I'm aware that this behaviour is likely to be highly system and BIOS dependent and that there are work arounds such as doingmy own manual dispatching for this operation to prevent usage of P4 or above features.
What worries me is what my general approach should be for avoiding problems like this on an arbitrary customer's system.

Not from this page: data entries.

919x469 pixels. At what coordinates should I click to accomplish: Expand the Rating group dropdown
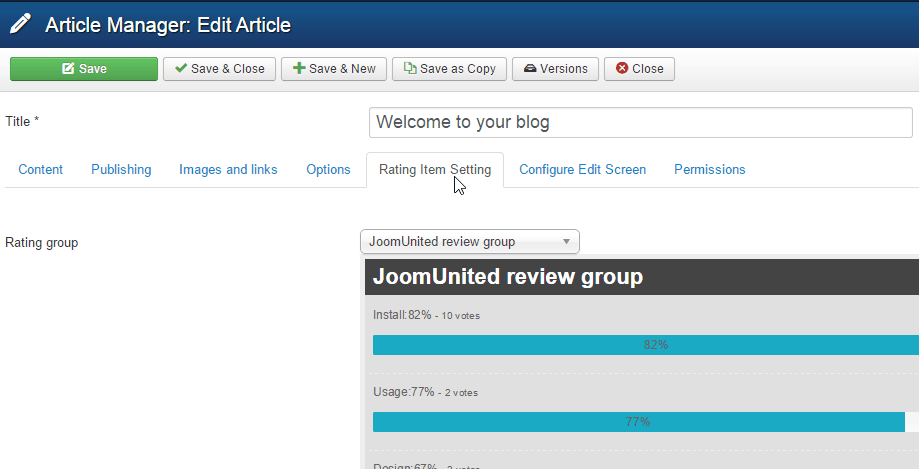pos(469,241)
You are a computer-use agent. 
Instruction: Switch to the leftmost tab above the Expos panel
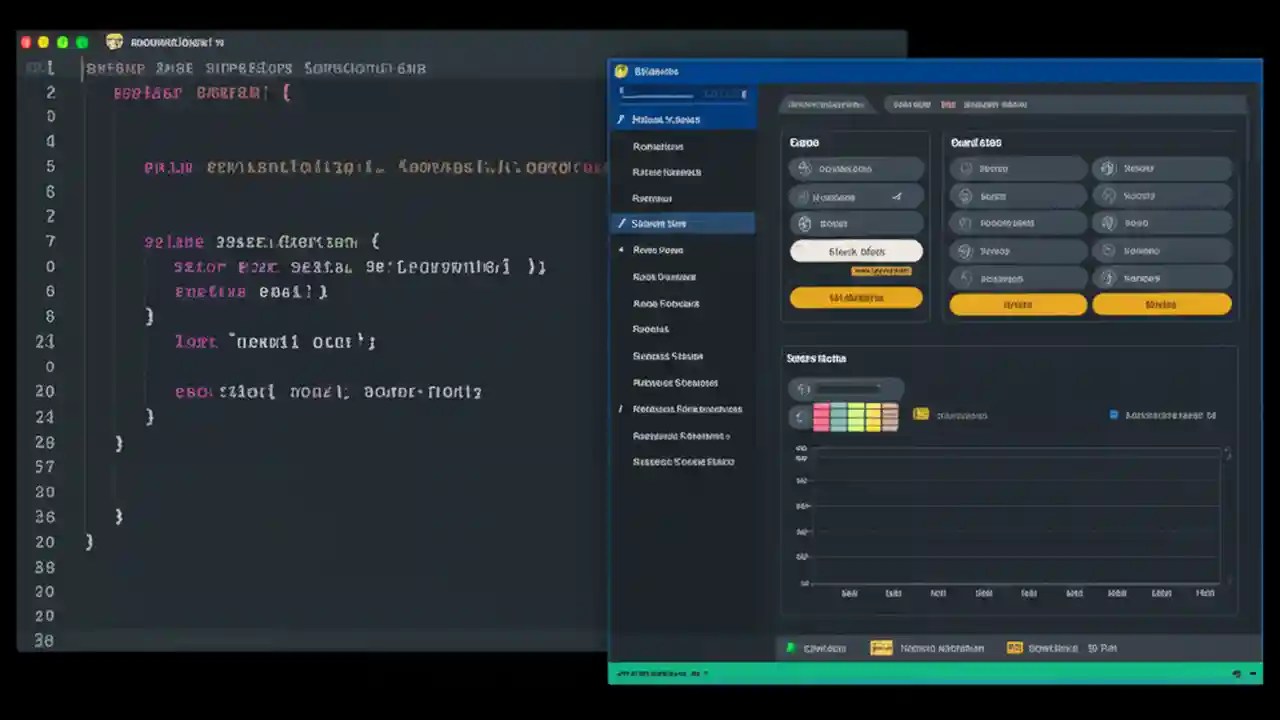tap(827, 104)
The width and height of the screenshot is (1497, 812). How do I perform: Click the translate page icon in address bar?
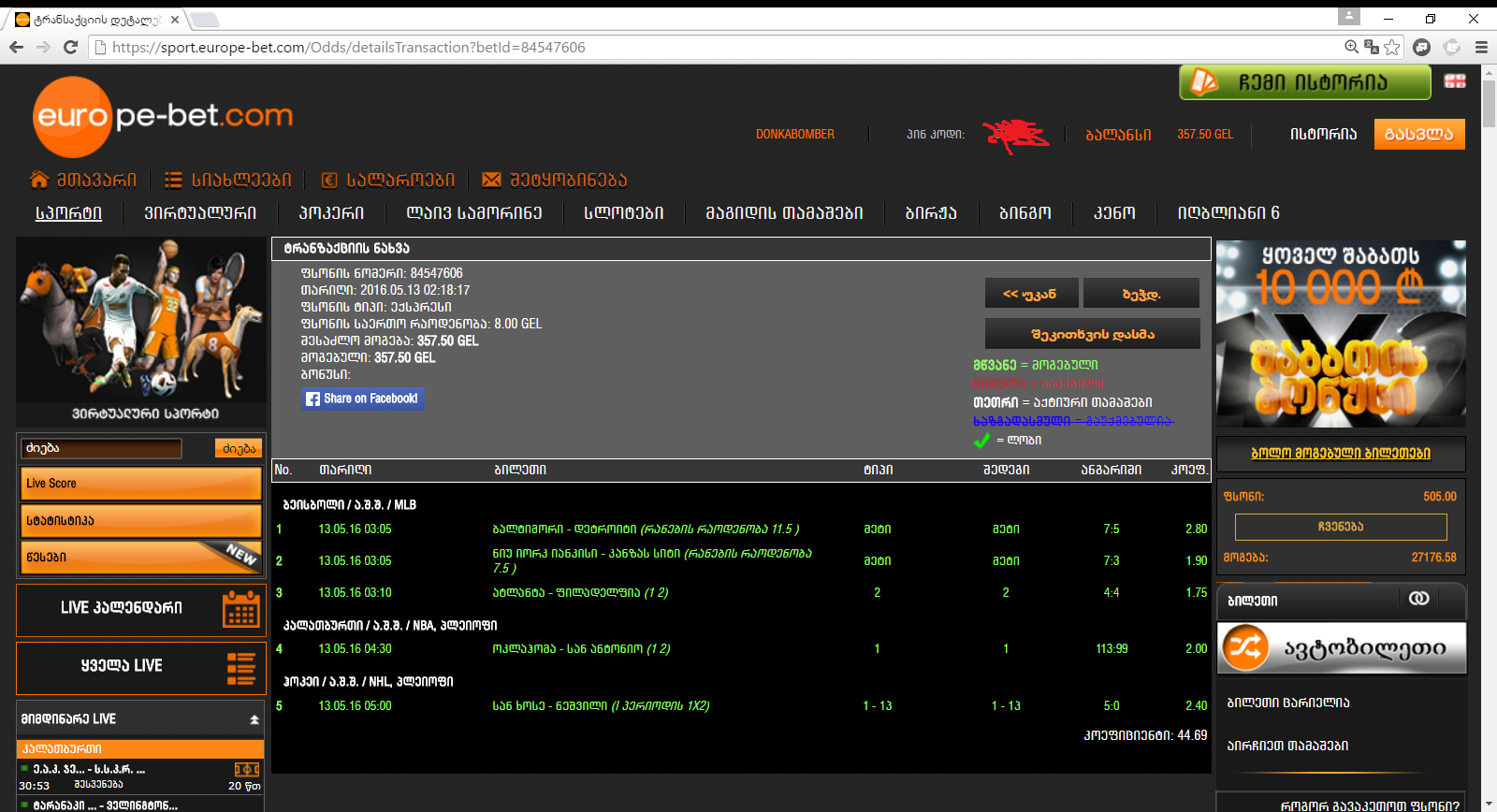[1372, 47]
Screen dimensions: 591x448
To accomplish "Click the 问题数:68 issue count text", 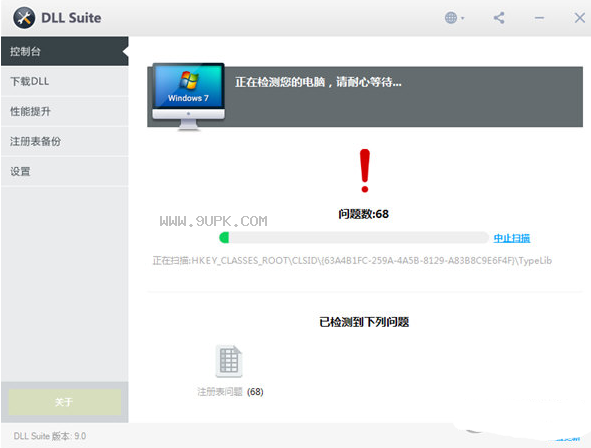I will (363, 214).
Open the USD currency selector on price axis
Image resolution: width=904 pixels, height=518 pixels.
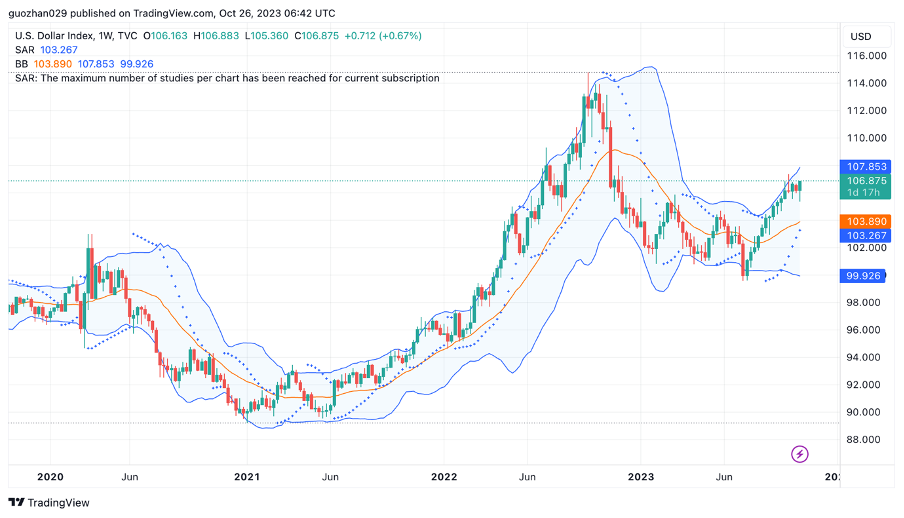point(860,36)
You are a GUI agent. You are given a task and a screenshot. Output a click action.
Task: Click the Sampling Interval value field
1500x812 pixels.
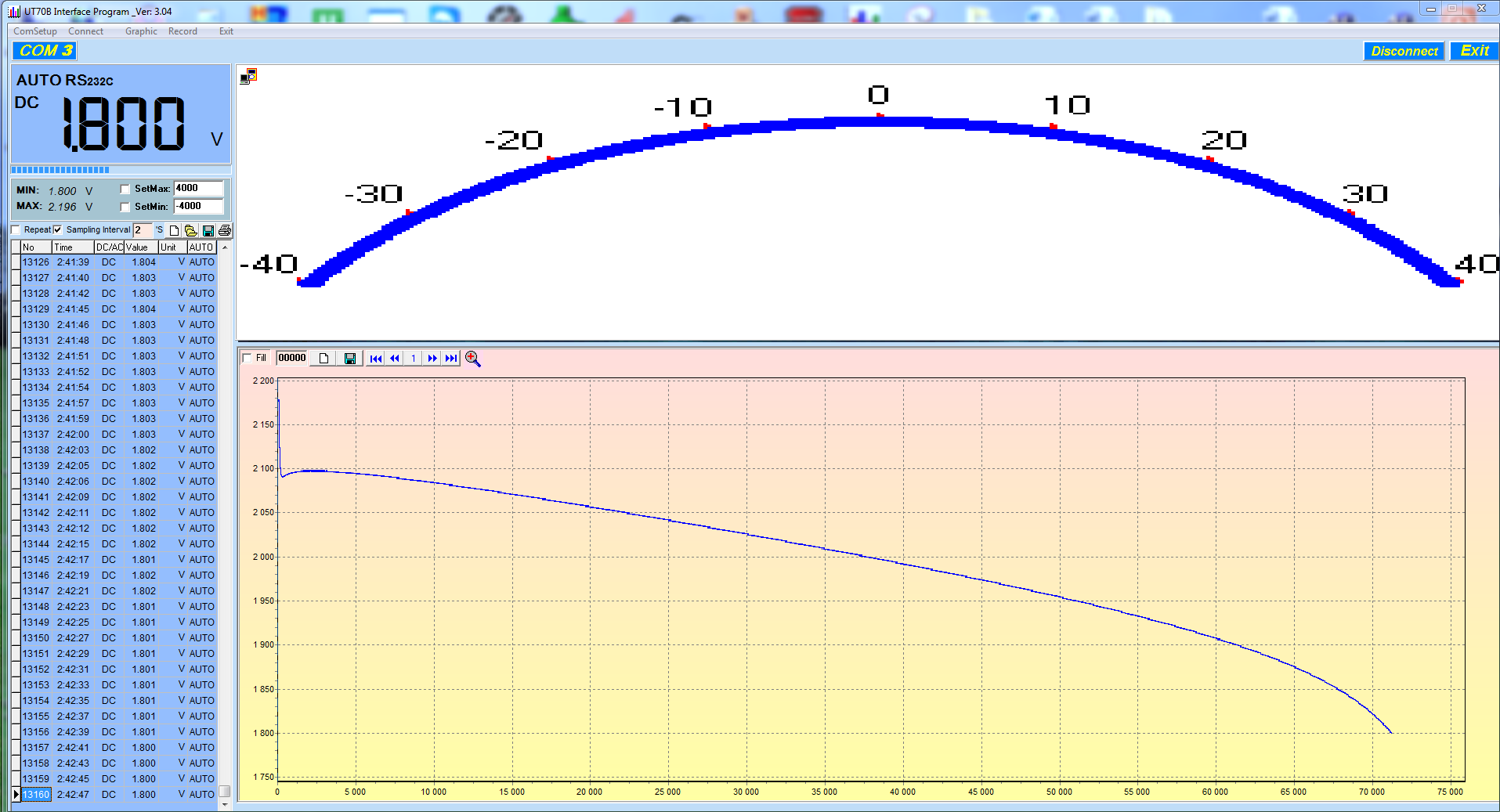[x=142, y=230]
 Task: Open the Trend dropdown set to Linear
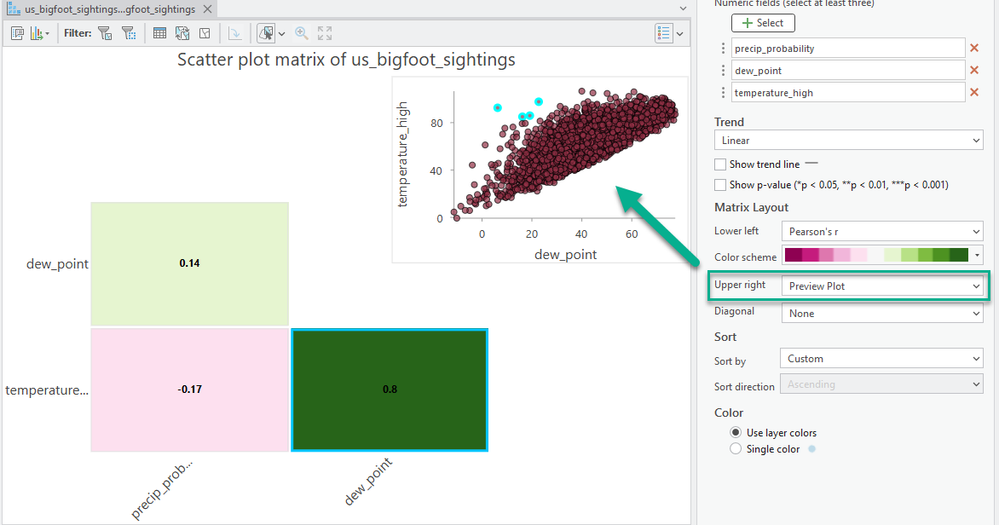[848, 141]
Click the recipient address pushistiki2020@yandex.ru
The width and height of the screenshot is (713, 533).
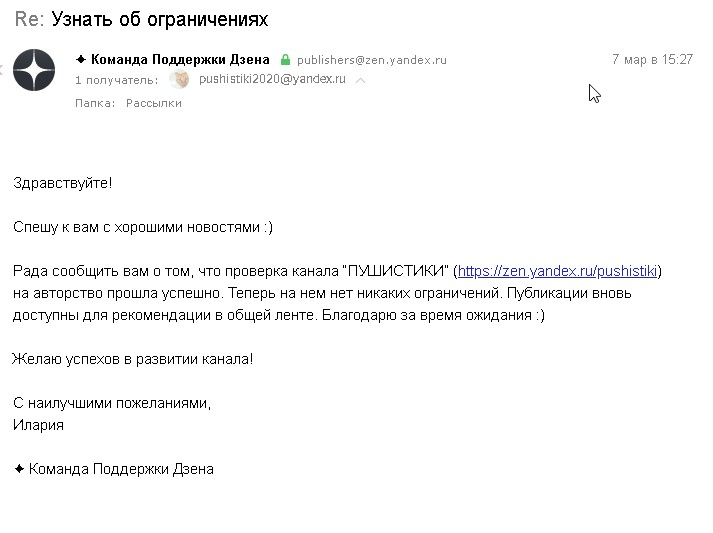pos(272,79)
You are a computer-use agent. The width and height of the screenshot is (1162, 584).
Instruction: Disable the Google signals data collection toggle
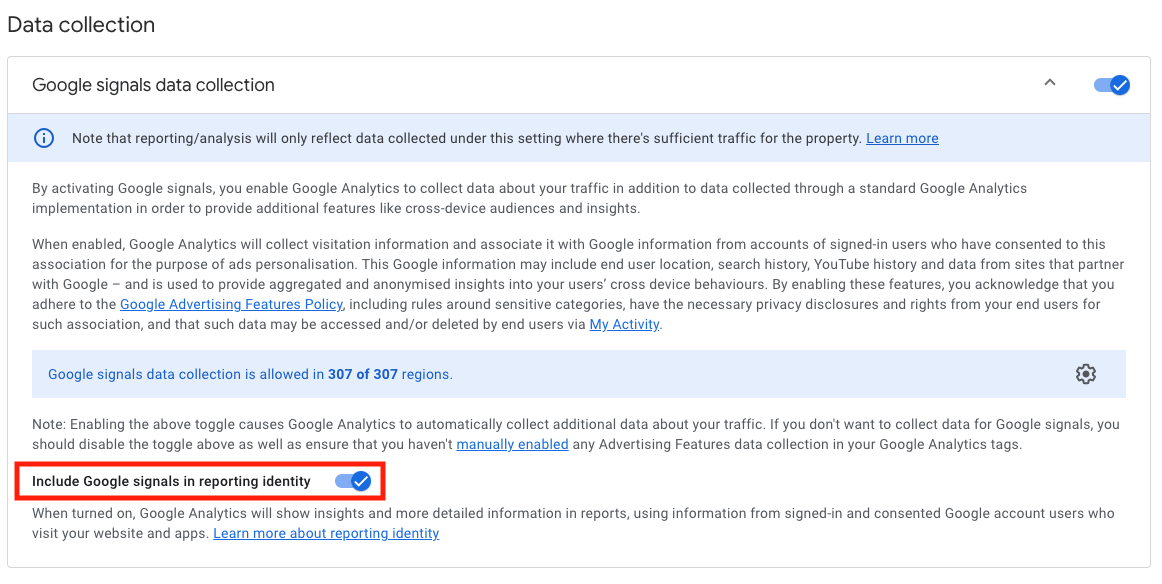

Is it generally safe to use to use IPP to output to video ram at all if reading from video ram is very expensive? Do some IPP functions that appear to only write to destination memory actually read from as an optimization technique? Should I be using ippiCopyManaged for this operation to force a particular caching strategy for safety though it's not available in the particular mode I'm using ?
My system config is:
x86 IPP 7.0 update 4 statically linked with dispatching in an x86 COM object
Visual Studio 2008 C++ x86
Dell Precision M5400
Windows7 x64 Professional
Intel Core i7 Q820 1.73GHz
Intel 5 series/3400 chipset
08-18-2011 08:56 PM
If the video data are not used in the future, it is better to use copying without caching the destination image. It can use ippiCopyManaged function to control the behavior.
08-19-2011 06:07 AM
Thanks for the suggestion.It looks like the problem is related to alpha channel processing.I should have said that I'm usinag ippiCopy_8u_AC4R. If I substitute ippiCopy_8u_C1R with a 4* wider ROI then the performance is great. For my purposes these are equivalent as the alpha channel is not used. The performance of ippiCopyManaged is pretty similar.Presumably 8u_AC4R is preserving any alpha information in the destination image by reading the destination image before bitwise combining the source image channel.
Are there any other subtle cases to watch for where IPP functions read from the destination?